Consiglio europeo ad alta tensione, oggi e domani a Bruxelles. Due temi più che caldi sono al centro delle discussioni tra i 28 capi di stato e di governo: le richieste della Gran Bretagna per evitare un Brexit e la crisi dei rifugiati.

Alla vigilia, l’impressione è che tutti vogliano dare una mano a David Cameron perché alla fine si schieri per l’«in» in Europa al referendum che molto probabilmente si terrà il 23 giugno prossimo. Ci sono le concessioni avanzate dal presidente del Consiglio Ue, Donald Tusk, un compromesso presentato lo scorso 2 febbraio. L’intenzione è evacuare in fretta la questione britannica, per poter affrontare le spine dell’accoglienza dei rifugiati. C’è comunque irritazione sul problema del referendum britannico, perché appare soprattutto una questione di politica interna per Cameron, che sta trascinando tutti in una discussione in un momento assai inopportuno per la Ue. Ieri, Angela Merkel al Bundestag ha dichiarato che «su alcuni punti» le richieste di Cameron sono «giustificate e necessarie». Merkel, isolata sui migranti, si avvicina alla Gran Bretagna, allontanandosi dalla Francia.

18est2 cameron 28
I partner sembrano ormai disposti a dare soddisfazione a Cameron sul punto, molto simbolico, della promessa di un’«Unione sempre più stretta», impegno che il premier britannico vorrebbe cancellare dai Trattati. Merkel ieri ha aperto anche sul punto, molto più controverso, della restrizione dei diritti sociali dei residenti comunitari in Gran Bretagna: «È evidente che ogni paese deve poter proteggere il proprio sistema sociale contro gli abusi». Cameron chiede 4 anni di residenza per garantire il welfare ai cittadini comunitari, ma la Commissione teme un effetto valanga in altri stati. Cameron chiede anche che la Gran Bretagna possa interferire sulle decisioni della zona euro, pur non partecipando alla moneta unica. «Condivido il punto di vista che gli stati membri che non hanno l’euro non debbano essere ignorati su questioni importanti per loro», ha detto ieri Merkel. Ma ha messo dei paletti: questo «non è in contraddizione con il fatto che l’Unione economica e monetaria debba continuare a prendere decisioni in modo autonomo».
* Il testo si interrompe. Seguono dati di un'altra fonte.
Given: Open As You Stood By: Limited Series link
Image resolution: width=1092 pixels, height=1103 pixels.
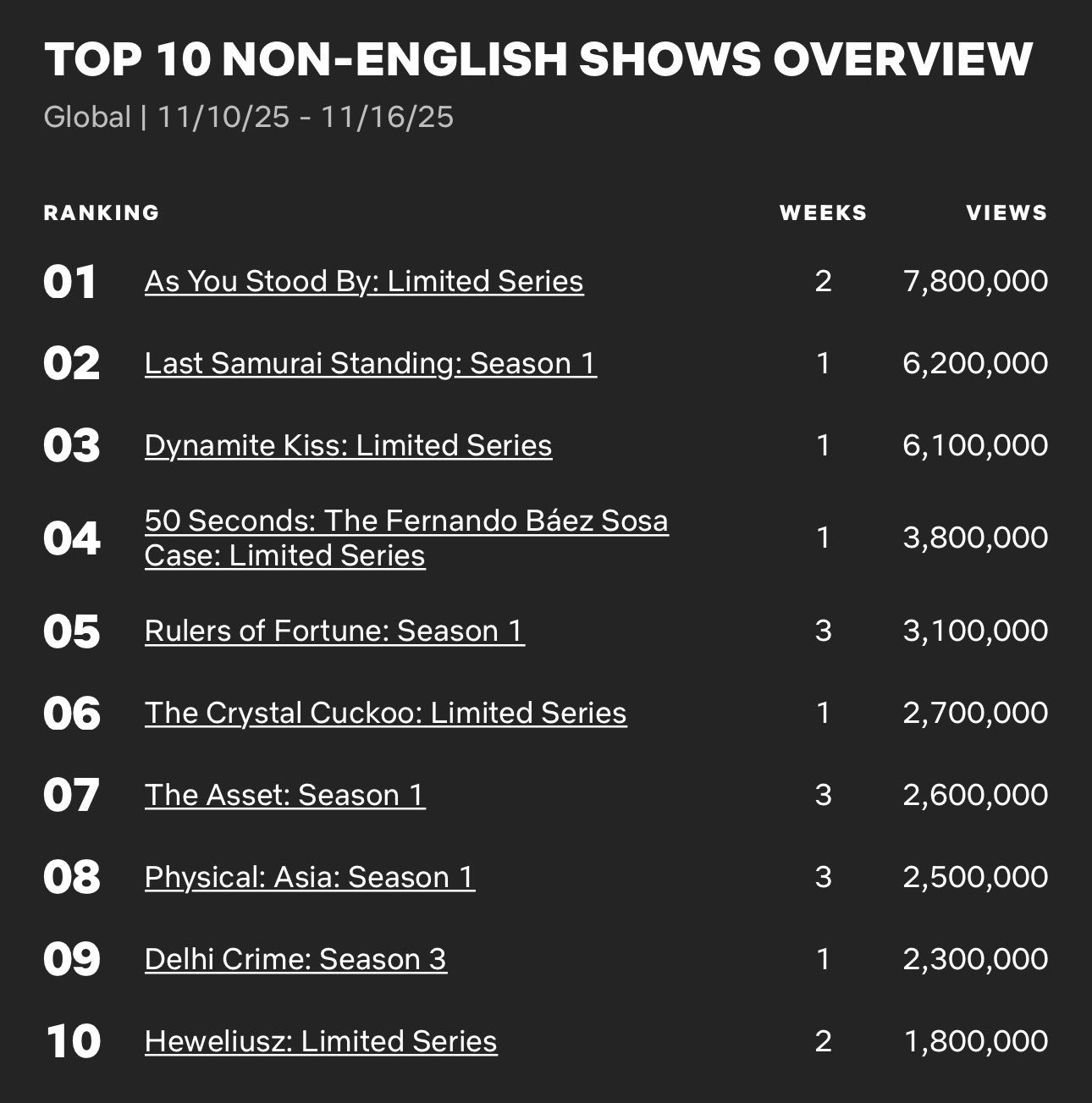Looking at the screenshot, I should pyautogui.click(x=364, y=281).
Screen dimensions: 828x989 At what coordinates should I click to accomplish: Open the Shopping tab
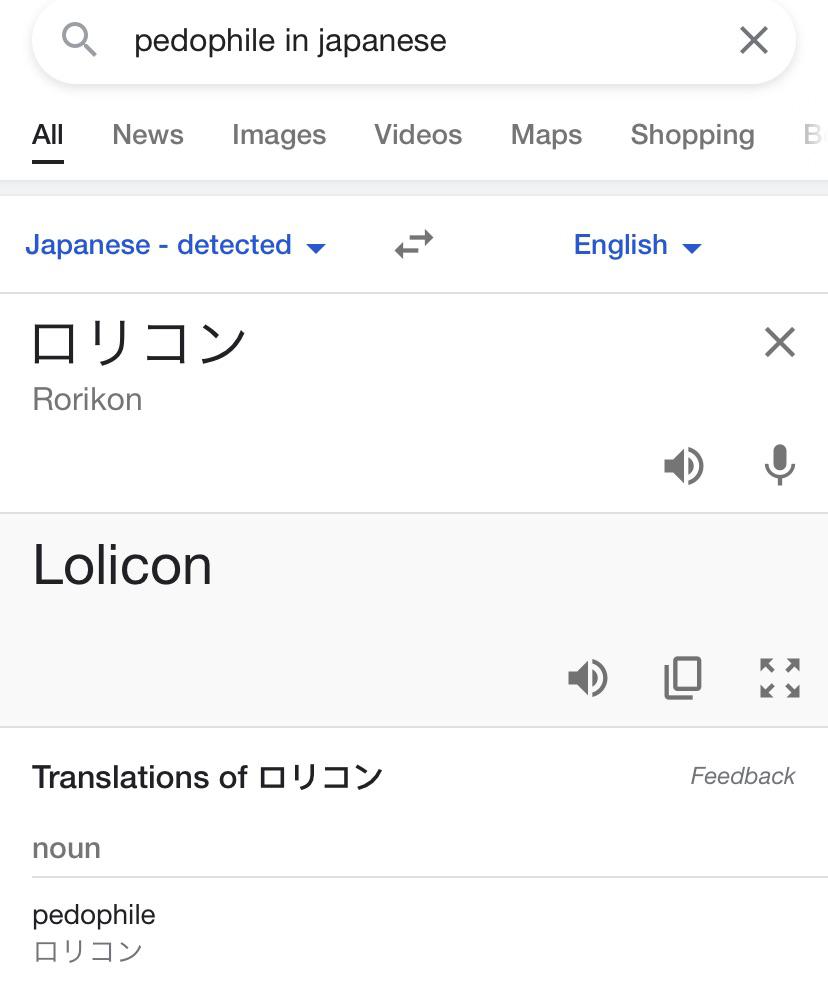pos(692,134)
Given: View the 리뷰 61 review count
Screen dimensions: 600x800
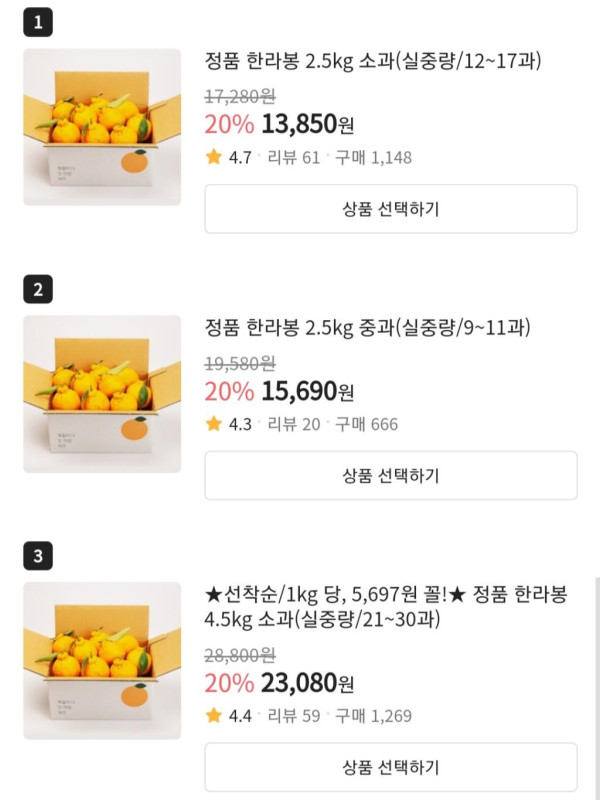Looking at the screenshot, I should click(293, 157).
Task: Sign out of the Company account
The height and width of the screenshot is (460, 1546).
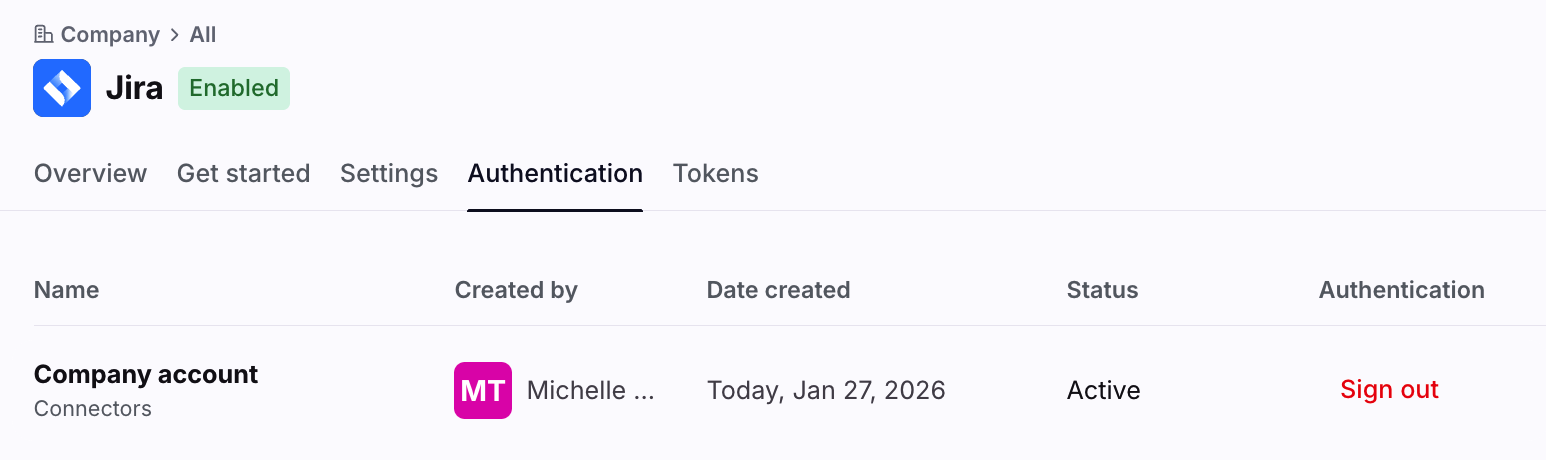Action: 1389,390
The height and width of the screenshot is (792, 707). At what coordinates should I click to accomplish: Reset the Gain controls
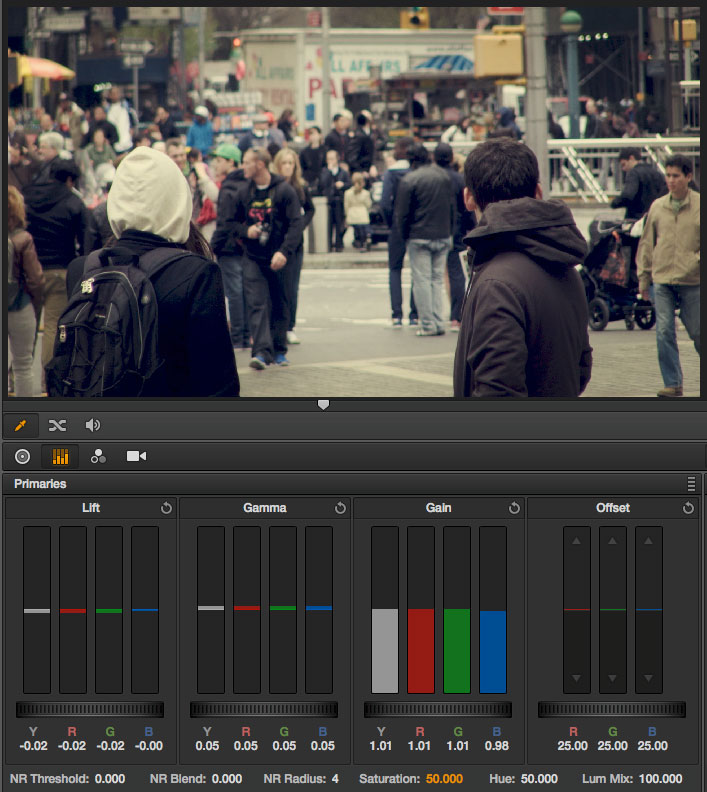514,508
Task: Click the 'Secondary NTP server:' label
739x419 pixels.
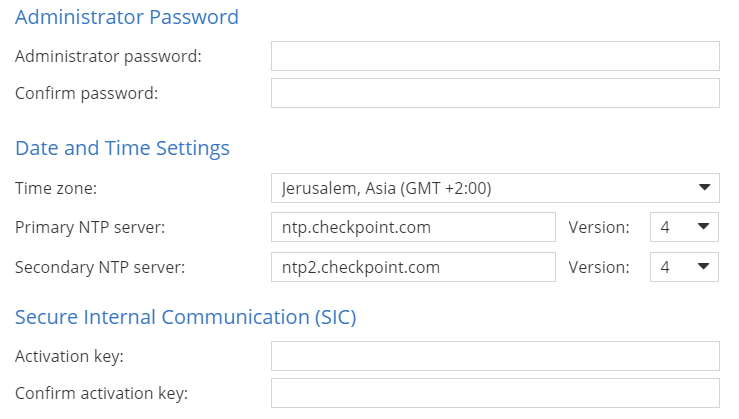Action: click(100, 268)
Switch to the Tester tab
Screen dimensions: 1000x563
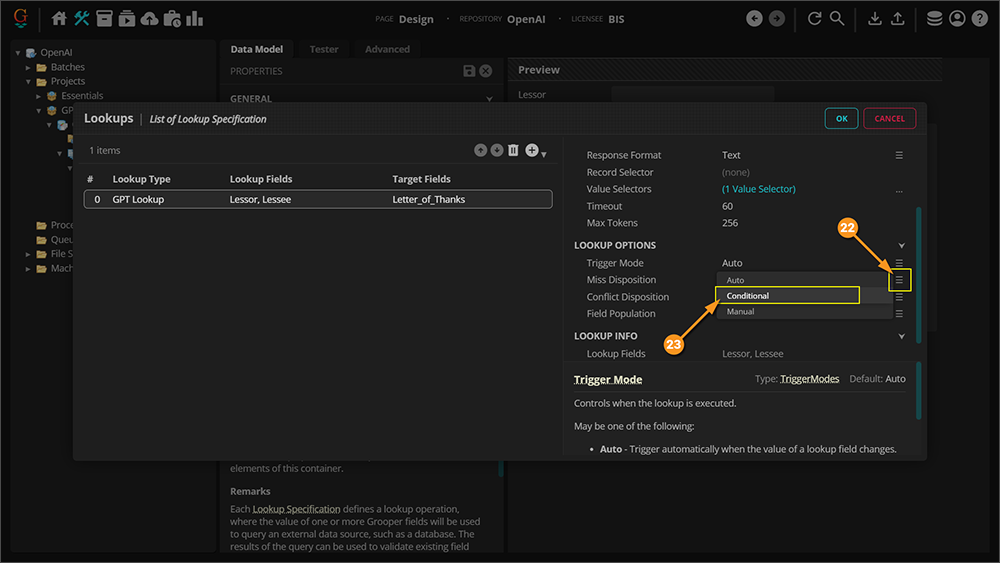click(x=323, y=49)
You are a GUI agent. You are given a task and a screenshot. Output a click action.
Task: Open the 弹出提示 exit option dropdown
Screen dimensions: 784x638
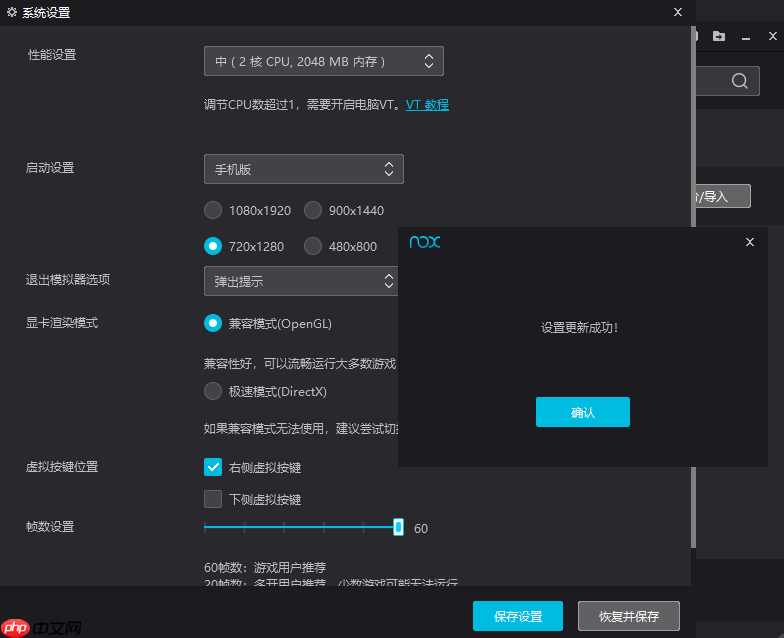pyautogui.click(x=301, y=281)
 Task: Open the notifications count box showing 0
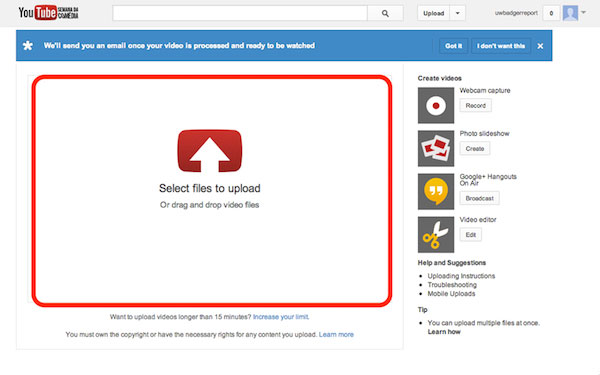click(x=551, y=13)

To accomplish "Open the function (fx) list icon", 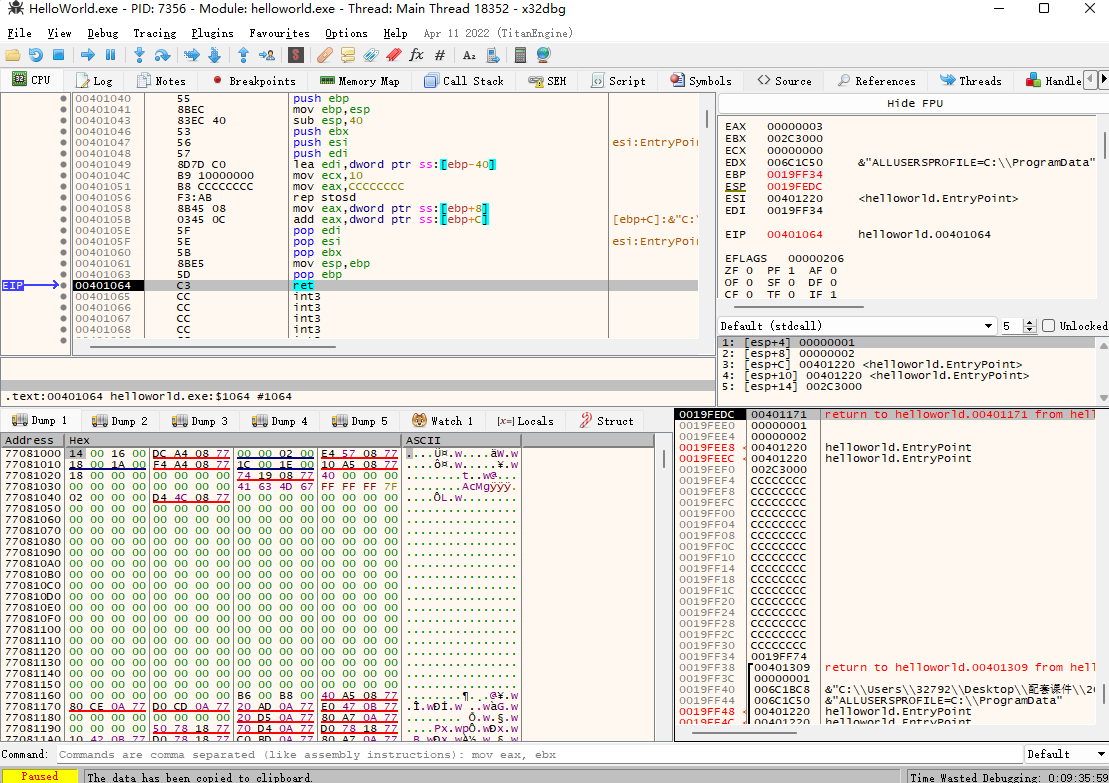I will click(x=416, y=55).
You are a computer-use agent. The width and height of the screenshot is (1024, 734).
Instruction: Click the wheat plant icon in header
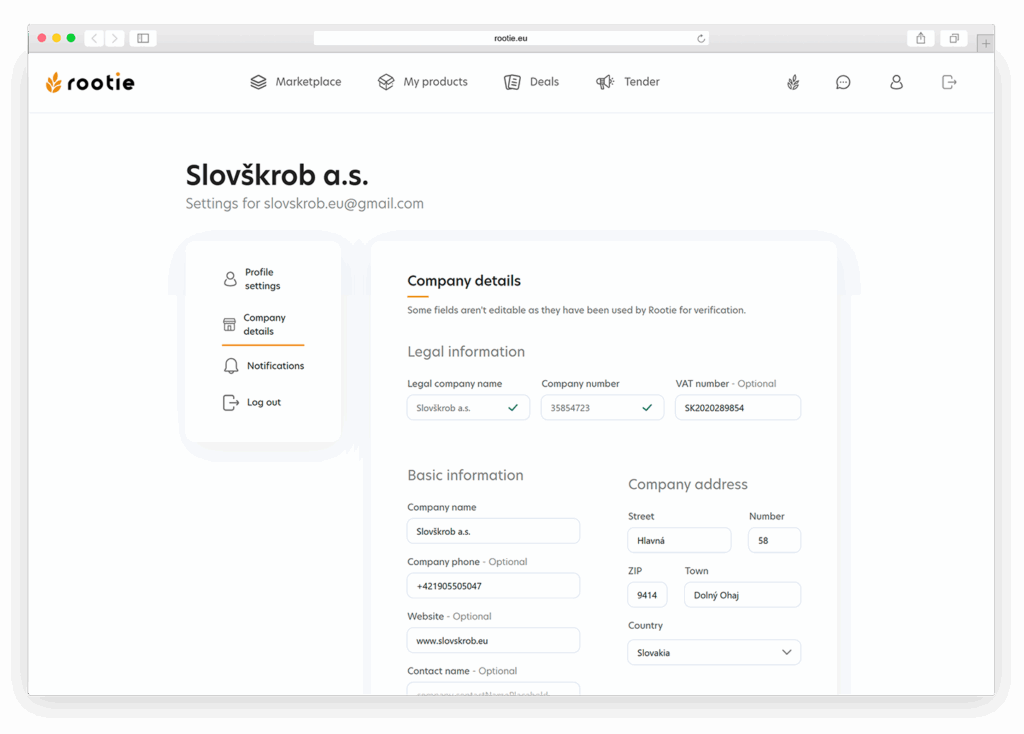pyautogui.click(x=793, y=82)
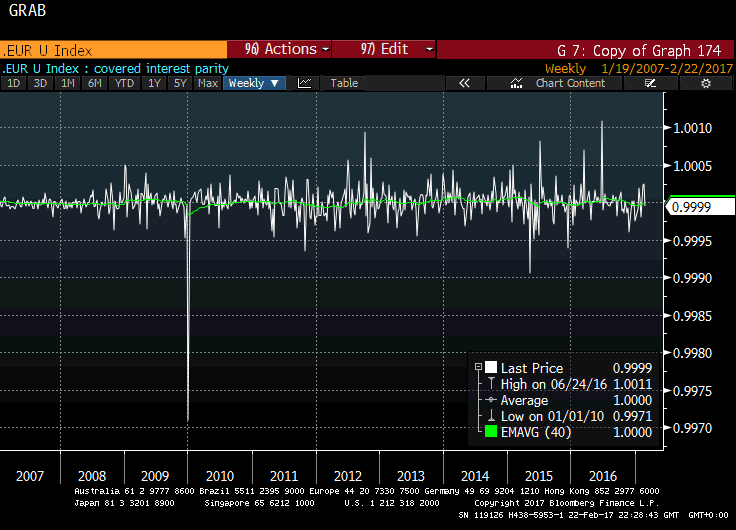Switch to Table view
The height and width of the screenshot is (530, 736).
point(344,84)
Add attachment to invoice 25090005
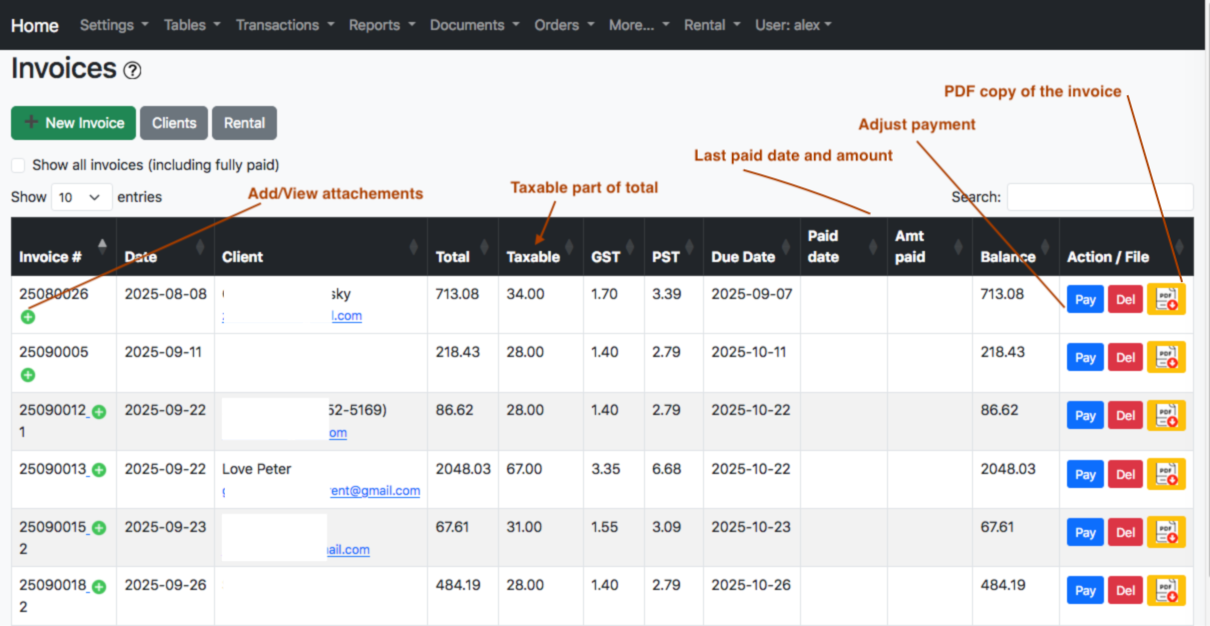This screenshot has width=1210, height=626. [28, 375]
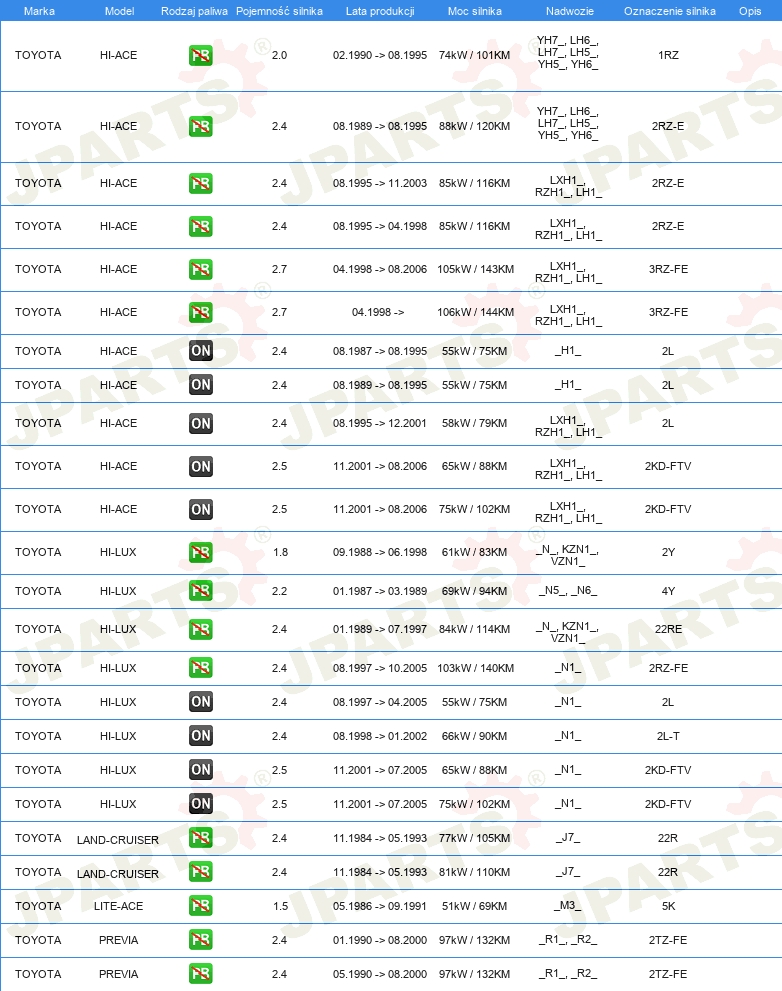
Task: Click petrol icon for HI-ACE 106kW/144KM row
Action: [x=200, y=312]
François Hollande, che ha ricevuto questa settimana Cameron, ha escluso un diritto di veto britannico sulle decisioni della zona euro. Cameron vuole che la City sia esente dai controlli degli organi di regolazione del mercato unico dei servizi finanziari: una linea rossa inaccettabile per la Francia. Per Merkel sono invece pertinenti le richieste di Cameron su competitività, trasparenza, minore burocrazia.

Londra può evitare uno scontro, perché, come ha detto ieri Manuel Valls, «un Brexit sarebbe per la Ue uno choc difficile da immaginare». Anche se il primo ministro francese ha sottolineato che «l’Europa deve restare uno spazio di solidarietà tra stati, non si può scegliere à la carte»: Londra è già fuori dall’euro, non ha ratificato la Carta dei diritti fondamentali, si è ritirata da vari capitoli della cooperazione giudiziaria, gode del rebate sul budget e non è in Schengen.

03desk1merkel
Quest’ultimo sarà il capitolo più difficile. Merkel è isolata sui rifugiati, abbandonata dai tradizionali alleati dell’est ma anche dalla Francia. Valls ha precisato che la Francia non accoglierà più dei 30mila rifugiati su cui si è impegnata. La politica di accoglienza di Merkel «non è sostenibile nella durata» ha sottolineato. Merkel ha così fatto un passo indietro: «Il successo o il fallimento del Consiglio europeo non si decide certamente sulla questione dei contingenti» di rifugiati, «ci renderemmo ridicoli se decidessimo nuovi contingenti mentre non abbiamo ancora ripartito i 160mila su cui ci eravamo impegnati». Berlino punta sull’intesa con la Turchia (soldi in cambio del controllo dei flussi), per sconfiggere l’idea di Polonia, Repubblica Ceca, Ungheria, Slovacchia di chiudere le frontiere tra Grecia e Macedonia, che seduce anche l’Austria. «La fine di Schengen non sarebbe un vantaggio per nessuno», ha detto Merkel.